Musicians often adopt visual gimmicks that do not affect their music. Slash's top hat, Angus Young's schoolboy uniform, makeup used by KISS, and Deadmau5' mouse helmet are examples of such gimmicks. Gimmicks within a musical context are also a central characteristic of the novelty song.

- Special design features, e.g. toothbrushes that change color when they are about to wear out (signaling that the consumer needs to repurchase);
- Novel packaging, e.g. packaging that has residual value once the original contents have been consumed, such as a jam or coffee jar that can be reused as a drinking vessel or storage container;
- Add-on gifts or giveaways, e.g. toys included in children's fast food meal packs, covermounts on magazines, toys in cereal boxes;
- Any novel or unexpected sales promotion.

== Failed gimmicks ==

The McDonald's 1984 Olympics promotion offered free McDonald's food to U.S. customers if the United States won medals in specific events at the 1984 Summer Olympics. Due to the boycott by many nations that had won many medals in prior Olympiads, the U.S. teams won significantly more medals than McDonald's had expected them to, causing shortages at some restaurants.

In 1992, the British division of The Hoover Company launched a disastrous promotional campaign which promised free airline tickets to purchasers of its appliances. The division lost £50 million as a result and was eventually sold.

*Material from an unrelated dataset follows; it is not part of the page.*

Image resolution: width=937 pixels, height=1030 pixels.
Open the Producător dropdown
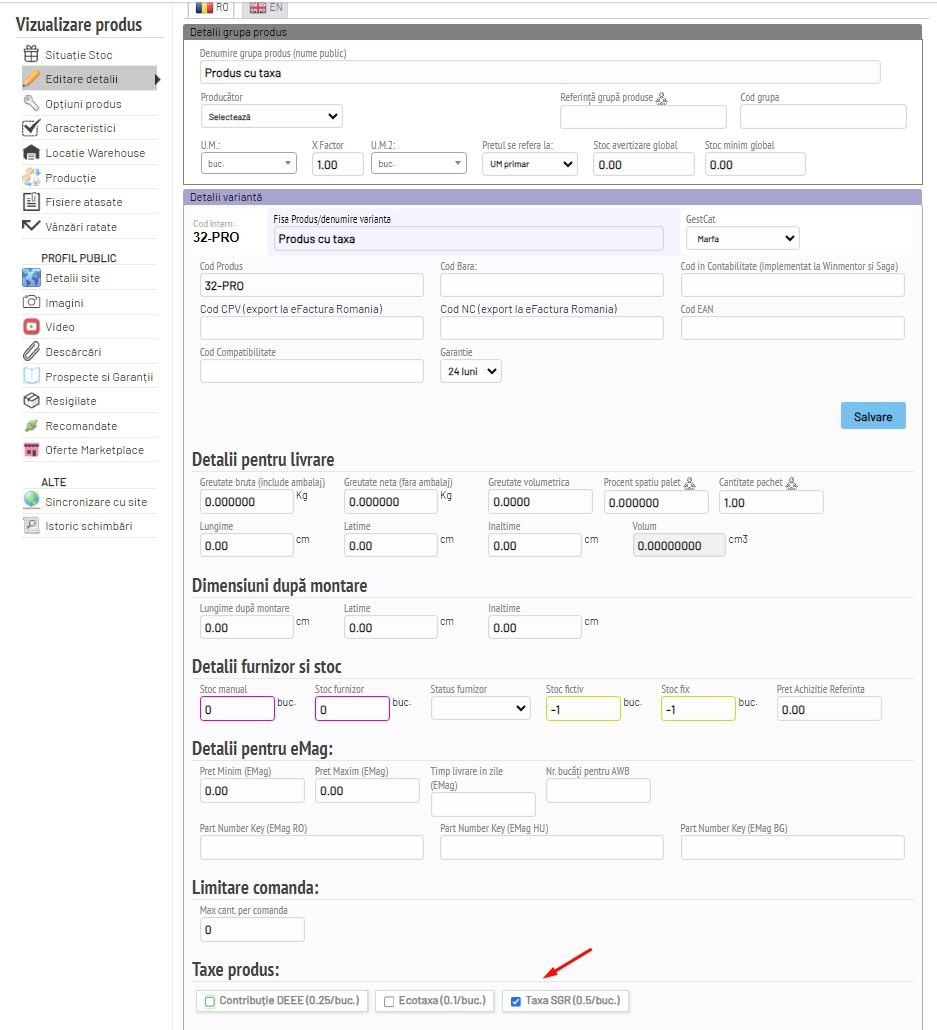tap(271, 117)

In 1997, certain Polish tobacco companies were using young sales representatives, traveling around in flashy company branded vehicles, to work clubs and venues where they gave away free cigarettes to patrons as part of the promotional effort. The sales and marketing team at Phillip Morris decided to add another gimmick to the sampling by having the sales reps use trick matches which lit with a simple scratch on jeans. In one case, the stocks of matches carried in a vehicle caught fire killing two sales reps and seriously injuring another. The incident created public relations problems for the company.